WHAT TO DO: Restate, word for word, each record that follows.

DATA RECORDS:

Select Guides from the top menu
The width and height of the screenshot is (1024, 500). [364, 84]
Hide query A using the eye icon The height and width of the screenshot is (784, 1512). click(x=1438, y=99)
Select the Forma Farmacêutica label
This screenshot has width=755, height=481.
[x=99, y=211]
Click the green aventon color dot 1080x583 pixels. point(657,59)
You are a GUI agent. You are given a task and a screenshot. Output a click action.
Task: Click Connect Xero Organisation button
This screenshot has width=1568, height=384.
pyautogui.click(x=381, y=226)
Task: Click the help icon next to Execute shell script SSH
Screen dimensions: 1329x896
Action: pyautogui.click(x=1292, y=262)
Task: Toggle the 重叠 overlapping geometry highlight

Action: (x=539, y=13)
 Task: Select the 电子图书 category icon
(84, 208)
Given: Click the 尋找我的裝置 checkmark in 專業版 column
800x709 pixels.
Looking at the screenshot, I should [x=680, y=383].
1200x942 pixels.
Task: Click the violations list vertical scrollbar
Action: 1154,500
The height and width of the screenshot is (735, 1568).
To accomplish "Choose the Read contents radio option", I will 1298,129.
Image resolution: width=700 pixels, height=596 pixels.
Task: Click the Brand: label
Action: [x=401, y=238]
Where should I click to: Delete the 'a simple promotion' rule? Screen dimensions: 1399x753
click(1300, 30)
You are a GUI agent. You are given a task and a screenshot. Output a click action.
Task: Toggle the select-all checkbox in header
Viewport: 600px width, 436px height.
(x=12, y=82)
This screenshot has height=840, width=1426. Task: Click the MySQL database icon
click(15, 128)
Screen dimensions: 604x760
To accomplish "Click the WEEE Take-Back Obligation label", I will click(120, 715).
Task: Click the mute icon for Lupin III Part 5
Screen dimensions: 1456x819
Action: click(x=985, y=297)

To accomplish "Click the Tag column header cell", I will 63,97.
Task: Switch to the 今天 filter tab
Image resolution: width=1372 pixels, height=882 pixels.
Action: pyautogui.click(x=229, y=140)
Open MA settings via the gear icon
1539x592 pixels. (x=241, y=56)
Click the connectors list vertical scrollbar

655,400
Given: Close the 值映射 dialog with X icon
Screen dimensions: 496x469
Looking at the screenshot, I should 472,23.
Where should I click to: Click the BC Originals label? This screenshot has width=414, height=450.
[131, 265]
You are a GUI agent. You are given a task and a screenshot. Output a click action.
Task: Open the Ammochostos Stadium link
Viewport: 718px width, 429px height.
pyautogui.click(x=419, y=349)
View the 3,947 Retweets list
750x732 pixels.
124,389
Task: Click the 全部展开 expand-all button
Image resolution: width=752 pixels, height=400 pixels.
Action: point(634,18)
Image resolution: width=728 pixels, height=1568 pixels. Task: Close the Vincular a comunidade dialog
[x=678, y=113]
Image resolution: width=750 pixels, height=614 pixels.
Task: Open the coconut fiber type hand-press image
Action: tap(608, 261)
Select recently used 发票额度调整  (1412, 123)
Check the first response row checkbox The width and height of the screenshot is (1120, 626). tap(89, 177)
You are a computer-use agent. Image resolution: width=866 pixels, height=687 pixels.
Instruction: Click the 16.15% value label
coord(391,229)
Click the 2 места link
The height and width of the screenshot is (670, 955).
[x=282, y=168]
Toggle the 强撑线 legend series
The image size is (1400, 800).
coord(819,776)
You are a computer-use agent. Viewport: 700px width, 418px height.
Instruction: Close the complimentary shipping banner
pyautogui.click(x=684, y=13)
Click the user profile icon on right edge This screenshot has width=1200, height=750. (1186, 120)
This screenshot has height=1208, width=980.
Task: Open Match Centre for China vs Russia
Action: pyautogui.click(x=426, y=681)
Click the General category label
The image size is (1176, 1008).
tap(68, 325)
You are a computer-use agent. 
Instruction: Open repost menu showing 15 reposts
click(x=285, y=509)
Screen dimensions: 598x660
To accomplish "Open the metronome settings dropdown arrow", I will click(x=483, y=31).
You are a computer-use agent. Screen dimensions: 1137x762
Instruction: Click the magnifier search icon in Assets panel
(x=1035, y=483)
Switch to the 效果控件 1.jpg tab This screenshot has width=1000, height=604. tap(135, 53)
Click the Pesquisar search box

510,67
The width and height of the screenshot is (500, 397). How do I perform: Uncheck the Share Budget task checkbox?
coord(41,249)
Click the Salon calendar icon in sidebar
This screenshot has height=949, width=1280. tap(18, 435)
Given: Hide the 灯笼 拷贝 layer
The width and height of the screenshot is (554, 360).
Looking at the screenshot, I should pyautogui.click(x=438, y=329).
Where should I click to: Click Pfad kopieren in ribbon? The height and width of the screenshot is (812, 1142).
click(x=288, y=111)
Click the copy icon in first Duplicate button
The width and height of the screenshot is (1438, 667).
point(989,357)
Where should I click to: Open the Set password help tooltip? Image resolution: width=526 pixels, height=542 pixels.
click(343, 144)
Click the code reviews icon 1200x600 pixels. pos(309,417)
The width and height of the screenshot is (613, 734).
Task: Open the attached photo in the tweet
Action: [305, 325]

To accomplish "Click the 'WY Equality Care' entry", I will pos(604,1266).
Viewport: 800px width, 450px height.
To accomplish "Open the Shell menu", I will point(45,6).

RESULT BELOW:
Select Guides from the top menu
The width and height of the screenshot is (1024, 500). [364, 84]
Hide query A using the eye icon The height and width of the screenshot is (784, 1512). click(x=1438, y=99)
Select the Forma Farmacêutica label
This screenshot has width=755, height=481.
[x=99, y=211]
Click the green aventon color dot 1080x583 pixels. point(657,59)
You are a GUI agent. You are given a task and a screenshot. Output a click action.
Task: Click Connect Xero Organisation button
This screenshot has width=1568, height=384.
pyautogui.click(x=381, y=226)
Task: Click the help icon next to Execute shell script SSH
Screen dimensions: 1329x896
Action: pyautogui.click(x=1292, y=262)
Task: Toggle the 重叠 overlapping geometry highlight

Action: (x=539, y=13)
 Task: Select the 电子图书 category icon
(84, 208)
Given: Click the 尋找我的裝置 checkmark in 專業版 column
800x709 pixels.
Looking at the screenshot, I should [x=680, y=383].
1200x942 pixels.
Task: Click the violations list vertical scrollbar
Action: 1154,500
The height and width of the screenshot is (735, 1568).
To accomplish "Choose the Read contents radio option", I will 1298,129.
Image resolution: width=700 pixels, height=596 pixels.
Task: Click the Brand: label
Action: [x=401, y=238]
Where should I click to: Delete the 'a simple promotion' rule? Screen dimensions: 1399x753
click(1300, 30)
You are a GUI agent. You are given a task and a screenshot. Output a click action.
Task: Toggle the select-all checkbox in header
Viewport: 600px width, 436px height.
(x=12, y=82)
This screenshot has height=840, width=1426. Task: Click the MySQL database icon
click(15, 128)
Screen dimensions: 604x760
To accomplish "Click the WEEE Take-Back Obligation label", I will click(120, 715).
Task: Click the mute icon for Lupin III Part 5
Screen dimensions: 1456x819
Action: click(x=985, y=297)

To accomplish "Click the Tag column header cell", I will 63,97.
Task: Switch to the 今天 filter tab
Image resolution: width=1372 pixels, height=882 pixels.
Action: pyautogui.click(x=229, y=140)
Open MA settings via the gear icon
1539x592 pixels. (x=241, y=56)
Click the connectors list vertical scrollbar

655,400
Given: Close the 值映射 dialog with X icon
Screen dimensions: 496x469
Looking at the screenshot, I should 472,23.
Where should I click to: Click the BC Originals label? This screenshot has width=414, height=450.
[131, 265]
You are a GUI agent. You are given a task and a screenshot. Output a click action.
Task: Open the Ammochostos Stadium link
Viewport: 718px width, 429px height.
pyautogui.click(x=419, y=349)
View the 3,947 Retweets list
750x732 pixels.
124,389
Task: Click the 全部展开 expand-all button
Image resolution: width=752 pixels, height=400 pixels.
Action: point(634,18)
Image resolution: width=728 pixels, height=1568 pixels. Task: Close the Vincular a comunidade dialog
[x=678, y=113]
Image resolution: width=750 pixels, height=614 pixels.
Task: Open the coconut fiber type hand-press image
Action: tap(608, 261)
Select recently used 发票额度调整  (1412, 123)
Check the first response row checkbox The width and height of the screenshot is (1120, 626). tap(89, 177)
You are a computer-use agent. Image resolution: width=866 pixels, height=687 pixels.
Instruction: Click the 16.15% value label
coord(391,229)
Click the 2 места link
The height and width of the screenshot is (670, 955).
[x=282, y=168]
Toggle the 强撑线 legend series
The image size is (1400, 800).
coord(819,776)
You are a computer-use agent. Viewport: 700px width, 418px height.
Instruction: Close the complimentary shipping banner
pyautogui.click(x=684, y=13)
Click the user profile icon on right edge This screenshot has width=1200, height=750. (1186, 120)
This screenshot has height=1208, width=980.
Task: Open Match Centre for China vs Russia
Action: pyautogui.click(x=426, y=681)
Click the General category label
The image size is (1176, 1008).
tap(68, 325)
You are a computer-use agent. 
Instruction: Open repost menu showing 15 reposts
click(x=285, y=509)
Screen dimensions: 598x660
To accomplish "Open the metronome settings dropdown arrow", I will click(x=483, y=31).
You are a computer-use agent. Screen dimensions: 1137x762
Instruction: Click the magnifier search icon in Assets panel
(x=1035, y=483)
Switch to the 效果控件 1.jpg tab This screenshot has width=1000, height=604. tap(135, 53)
Click the Pesquisar search box

510,67
The width and height of the screenshot is (500, 397). How do I perform: Uncheck the Share Budget task checkbox?
coord(41,249)
Click the Salon calendar icon in sidebar
This screenshot has height=949, width=1280. tap(18, 435)
Given: Hide the 灯笼 拷贝 layer
The width and height of the screenshot is (554, 360).
Looking at the screenshot, I should pyautogui.click(x=438, y=329).
Where should I click to: Click Pfad kopieren in ribbon? The height and width of the screenshot is (812, 1142).
click(x=288, y=111)
Click the copy icon in first Duplicate button
The width and height of the screenshot is (1438, 667).
point(989,357)
Where should I click to: Open the Set password help tooltip? Image resolution: width=526 pixels, height=542 pixels.
click(343, 144)
Click the code reviews icon 1200x600 pixels. pos(309,417)
The width and height of the screenshot is (613, 734).
Task: Open the attached photo in the tweet
Action: [305, 325]

To accomplish "Click the 'WY Equality Care' entry", I will pos(604,1266).
Viewport: 800px width, 450px height.
To accomplish "Open the Shell menu", I will point(45,6).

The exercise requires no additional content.